Willard & Ford, of Sanford, for claimant.

Robert Payson, of Portland, for respondent.

DUNN, J. Joshua Clark died by accident. His widow claimed and was awarded compensation under the Workmen's Act. Two questions of law are presented on the record: First. Was Mr. Clark, at the time of the accident, an employee or an independent contractor? Second. If he was an employee, was his employment merely casual in nature? The conclusion that he was an independent contractor obviates considering the second point.

In substance the facts are these: The York Utilities Company owned a frame structure in Kennebunk port. The demolition of that structure and the using of the lumber that would be salvaged to erect a building in another place was its purpose. Negotiations with Mr. Clark, whose business was that of a contractor, merged in a written agreement dated August 8, 1923. On Mr. Clark's part the undertaking was to tear down the building, in good and workmanlike manner, sort and grade the lumber, and then pile the lumber in places where the company should say. No time was set for the work to be begun or finished; and what was to he done and how is not more definite in the agreement than in effect it is stated here. The company promised payment at "the regular daily wage charged by him (Clark) as a contractor for himself and said men" (his employees) "for the amount of time put in by said Joshua Clark and his said employees," payable in installments as the work progressed, and the balance on completion, but not to exceed $1,500 in all. Other stipulations of the contract are not now material.

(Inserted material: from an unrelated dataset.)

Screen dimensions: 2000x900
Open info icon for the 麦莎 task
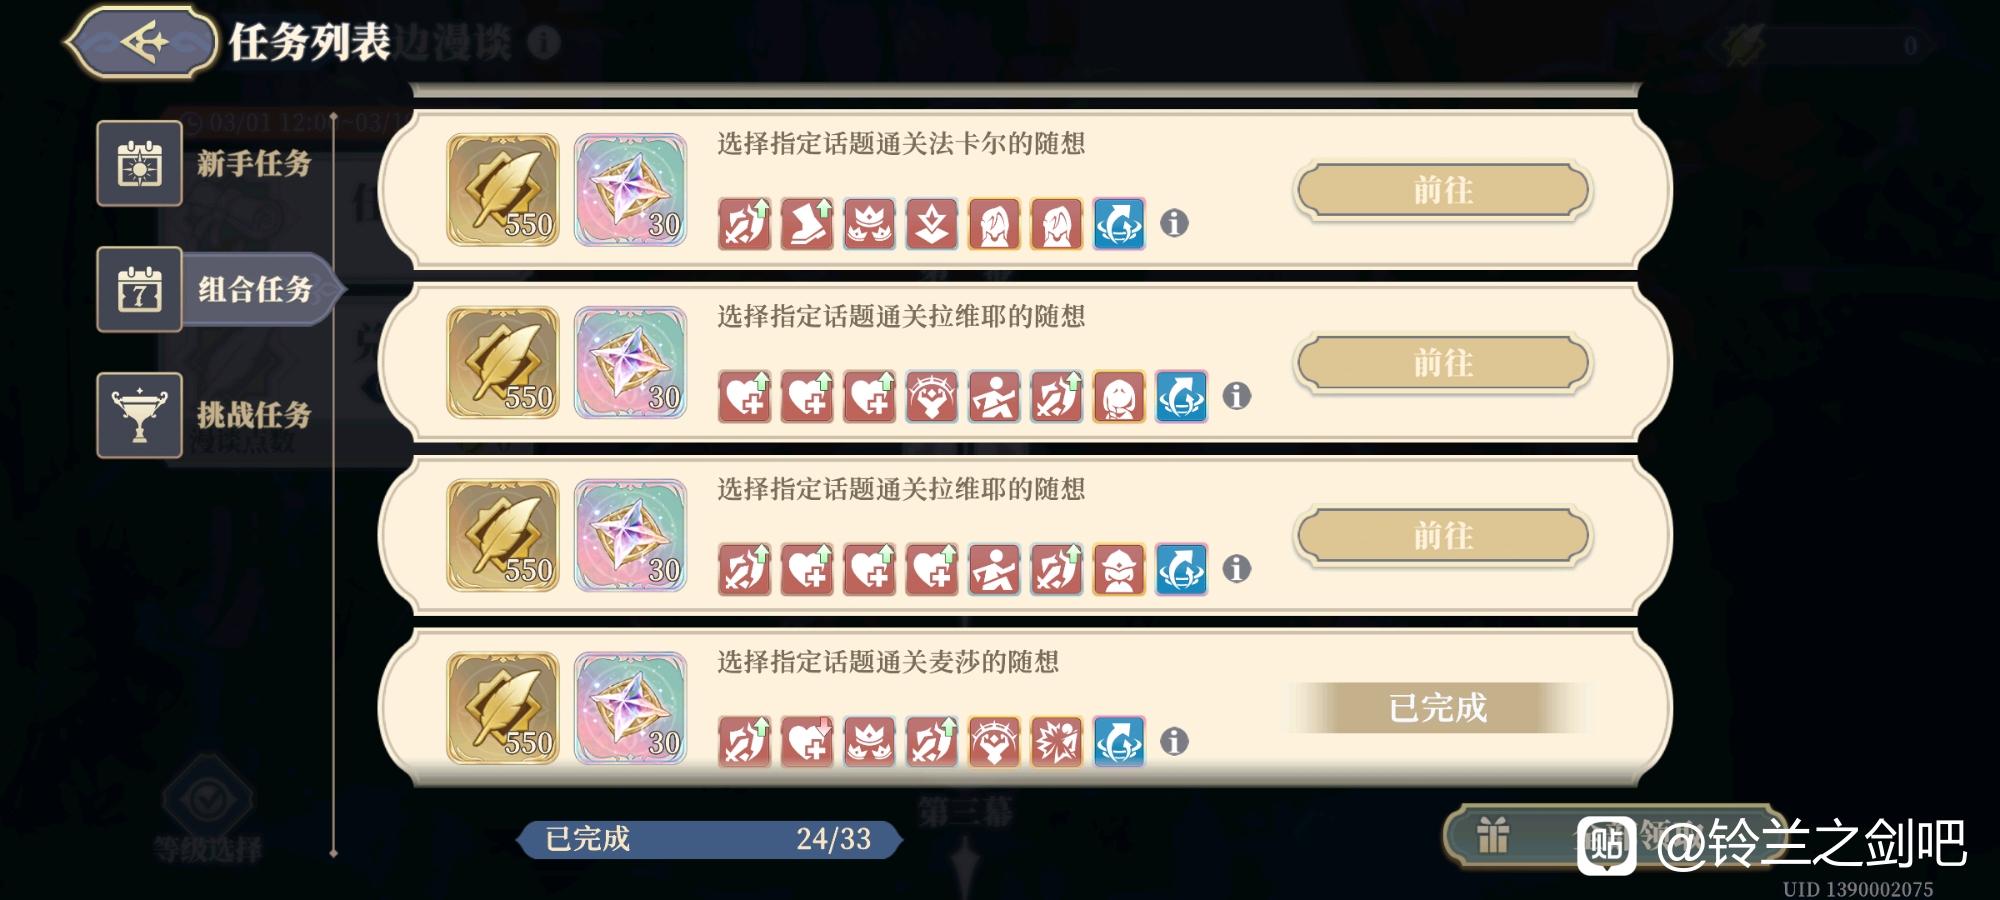(x=1174, y=742)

Clark and three men, whom he had hired, began work on the day that the agreement was made, doing the work in their own way and according to their own ideas, or at least according to Clark's ideas, no representative of the company assuming to exercise any control or direction as to its accomplishment. The accident was on the next day; Mr. Clark fell to the ground from the roof of the building on which he was at work, and was so injured that he died soon afterward.

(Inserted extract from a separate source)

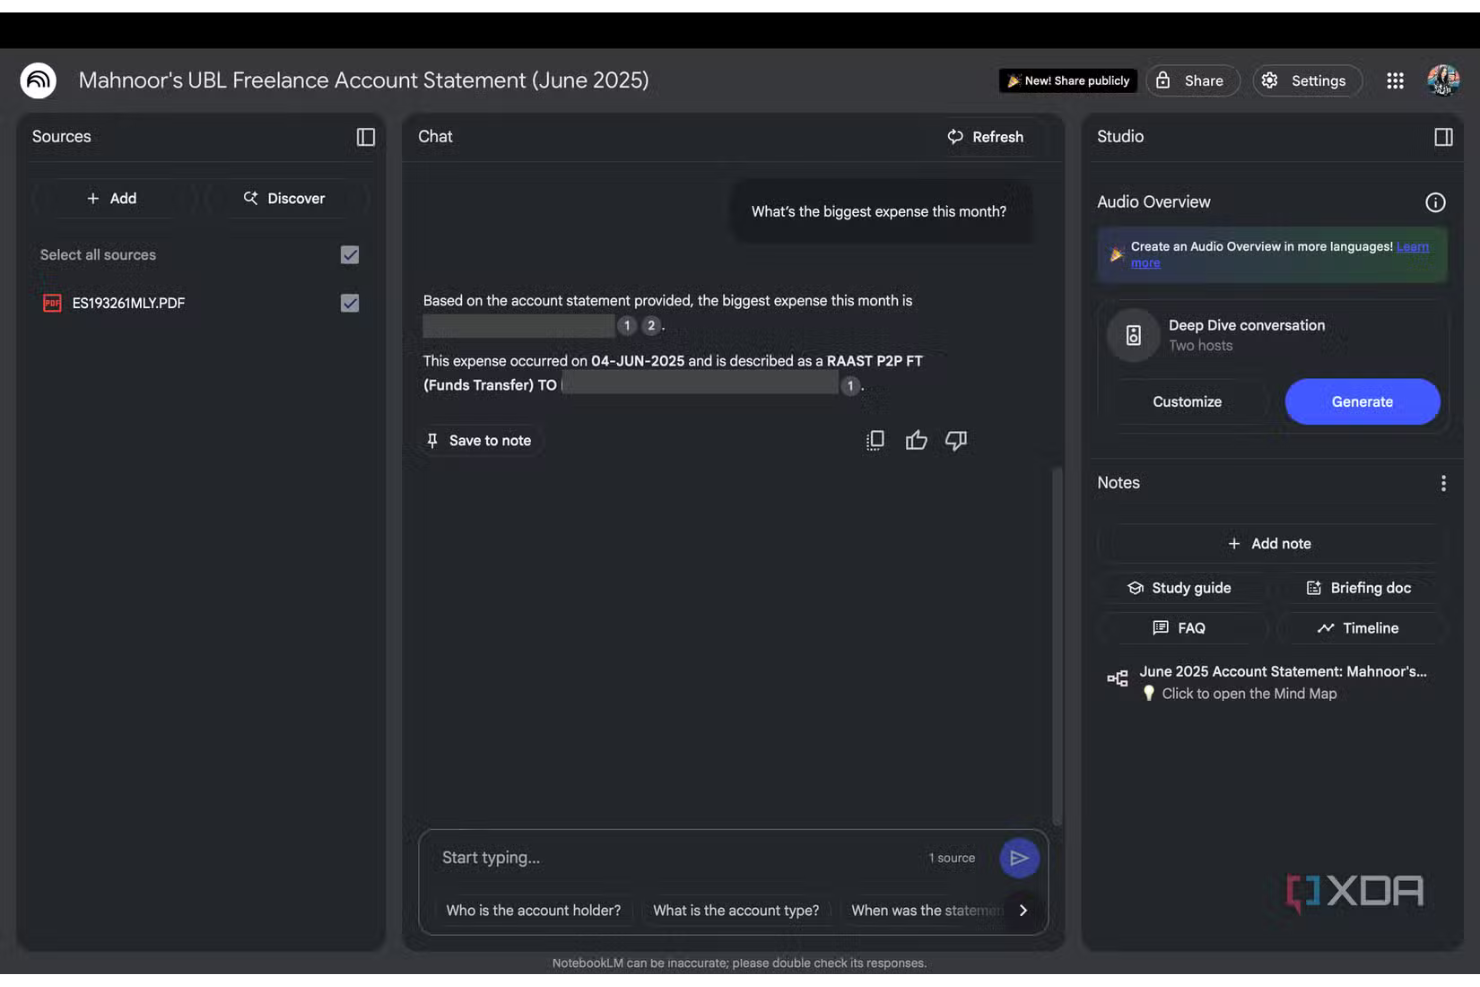Expand more suggested questions with the chevron
Screen dimensions: 1480x987
(1023, 910)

The Workmen's Act furnishes its own definition of the term "employee." This is the defining:

"Employee shall include every person in the service of another under any contract of hire, express or implied, oral or written." Laws 1919, c. 238, § 1, cl. 2.

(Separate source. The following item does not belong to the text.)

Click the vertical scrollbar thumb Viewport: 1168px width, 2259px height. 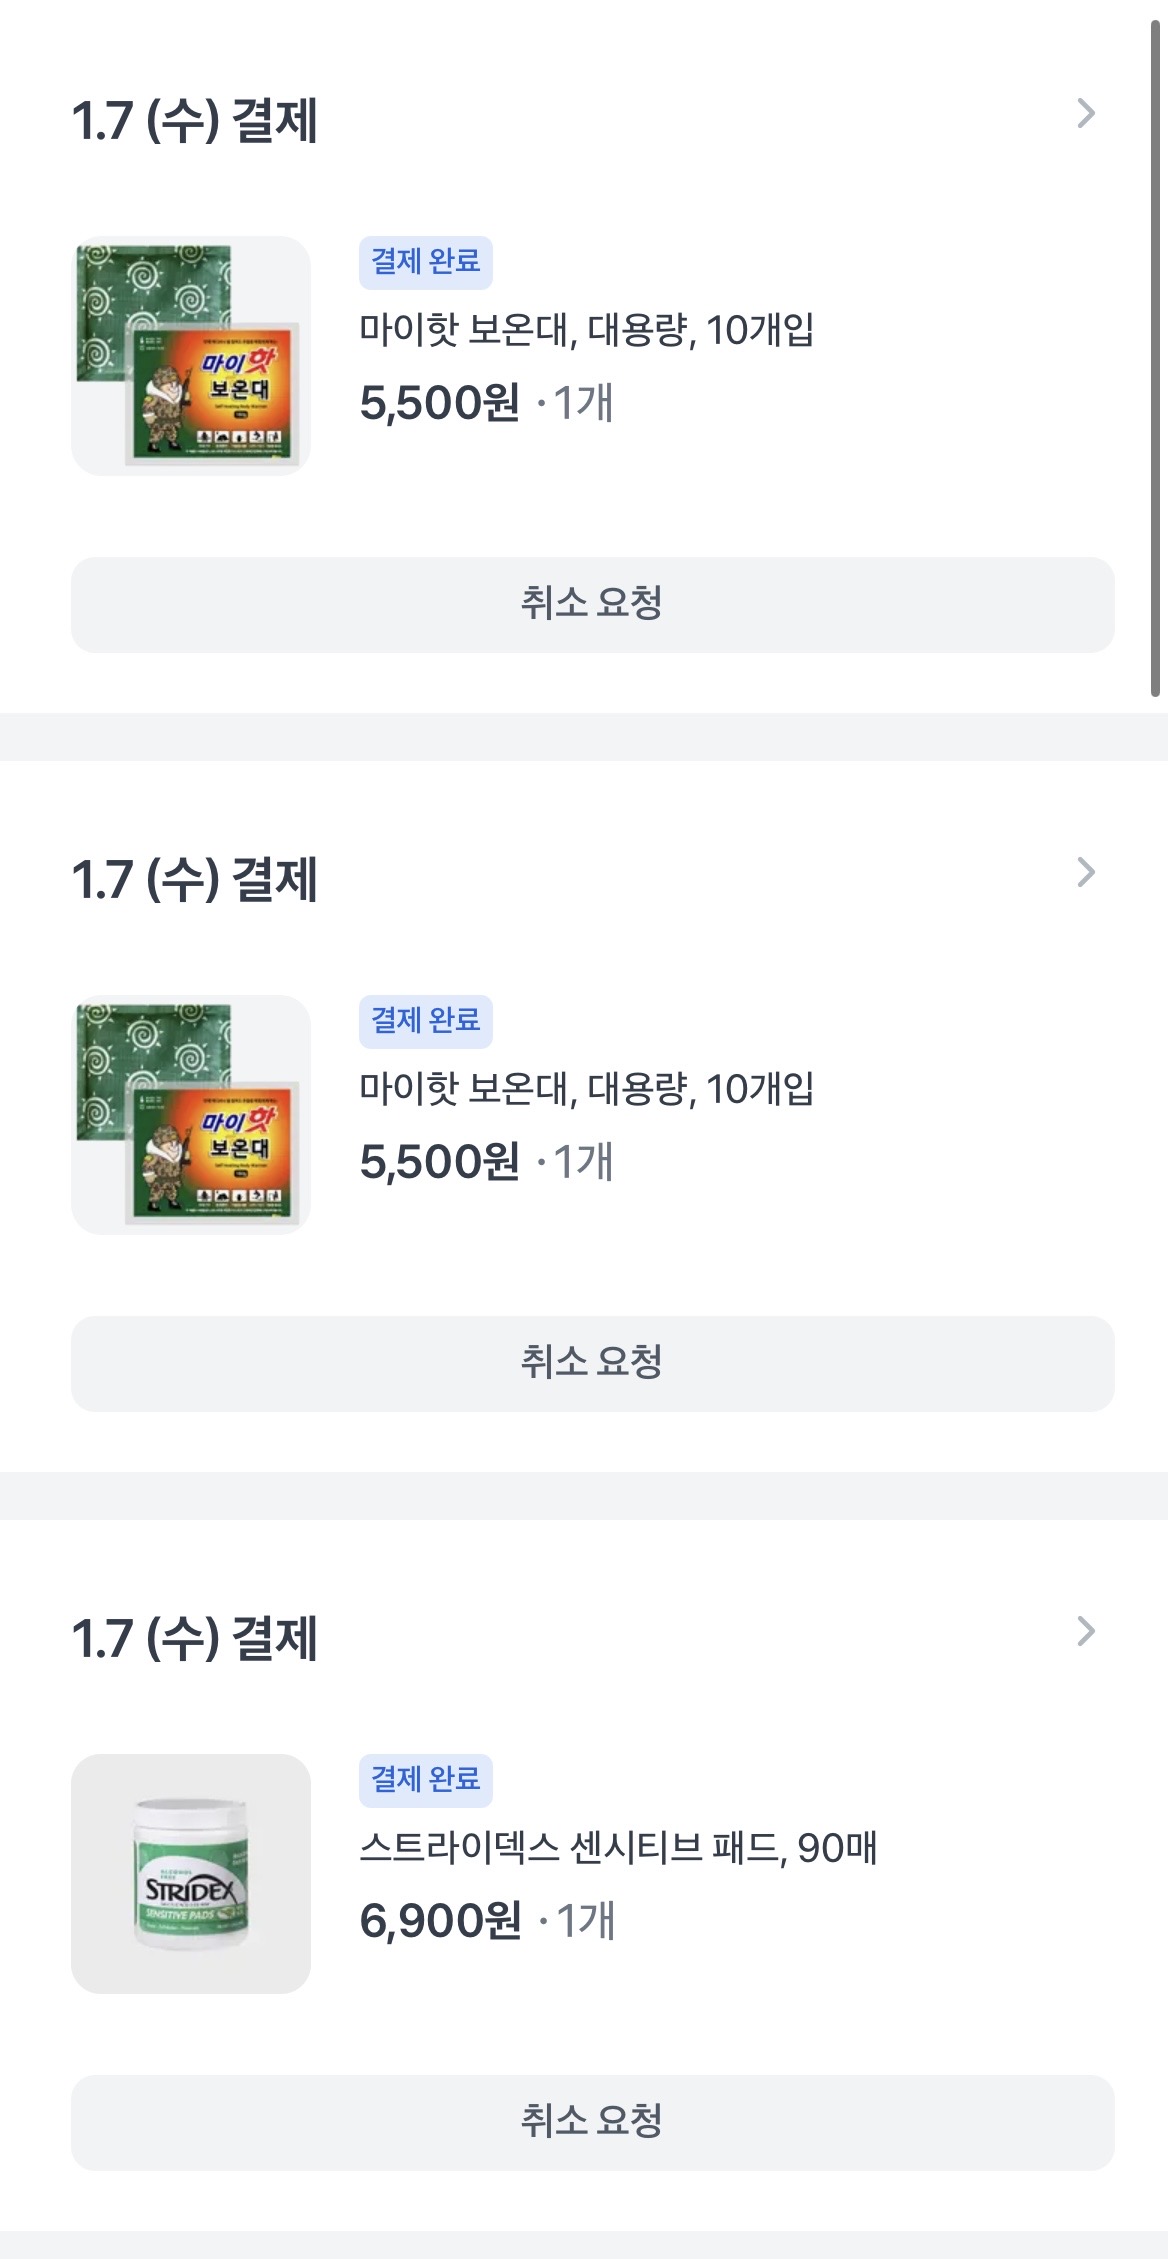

An "independent contractor," in the expression of Judge Walton, is:

"One who carries on an independent business, and, in the line of his business, is employed to do a job of work, and, in doing it, does not act under the direction and control of his employer, but determines for himself in what manner [the work] shall be done." McCarthy v. Second Parish, 71 Me. 318, 36 Am. Rep. 320.

See, too, Keyes v. Second Baptist, 99 Me. 308. 59 Atl. 446.

One who is not an employee, but an independent contractor for the work, it is held pretty generally, if not universally, is not within the scope of compensation acts. Mitchell's Case, 121 Me. 455, 118 Atl. 287; Vamplew v. Parkgate Iron Company, [1903] 1 K. B. 851; Western Indemnity v. Pillsbury, 172 Cal. 807, 159 Pac. 721; Stephens v. Industrial Commission (Cal. Sup.) 215 Pac. 1025; Flickenger v. Industrial Commission, 181 Cal. 425, 184 Pac. 851, 19 A. L. R. 1150; Perham v. American Roofing, 193 Mich. 221, 159 N. W. 140; Zoltowski v. Ternes Company, 214 Mich. 231, 183 N. W. 11; Thompson v. Twiss, 90 Conn. 444, 97 Atl. 328, L. R. A. 1916E, 506; State v. District Court, 128 Minn. 43, 150 N. W. 211; Hungerford v. Bonn, 183 App. Div. 818, 171 N. Y. Supp. 280; Fancher v. Boston Excelsior Co., 203 App. Div. 294, 196 N. Y. Supp. 793; Lilts v. Risley Lumber Co., 224 N. Y. 321, 120 N. E. 730, 19 A. L. R. 1147; Rheinwald v. Builders' Brick & Supply Co., 223 N. Y. 572, 119 N. E. 1074; Village of Weyauwega v. Industrial Commission, 180 Wis. 168, 192 N. W. 452; Simonton v. Morton, 275 Pa. 562, 119 Atl. 732; Landberg v. State Industrial Com., 107 Or. 498, 215 Pac. 594; Petrow v. Shewan, 108 Neb. 466, 187 N. W. 940; Robichaud's Case, 234 Mass. 60, 124 N. E. 890; Centrello's Case, 232 Mass. 456, 122 N. E. 560: Winslow's Case, 232 Mass. 458, 122 N. E. 561; Eckert's Case, 233 Mass. 577, 124 N. E. 421.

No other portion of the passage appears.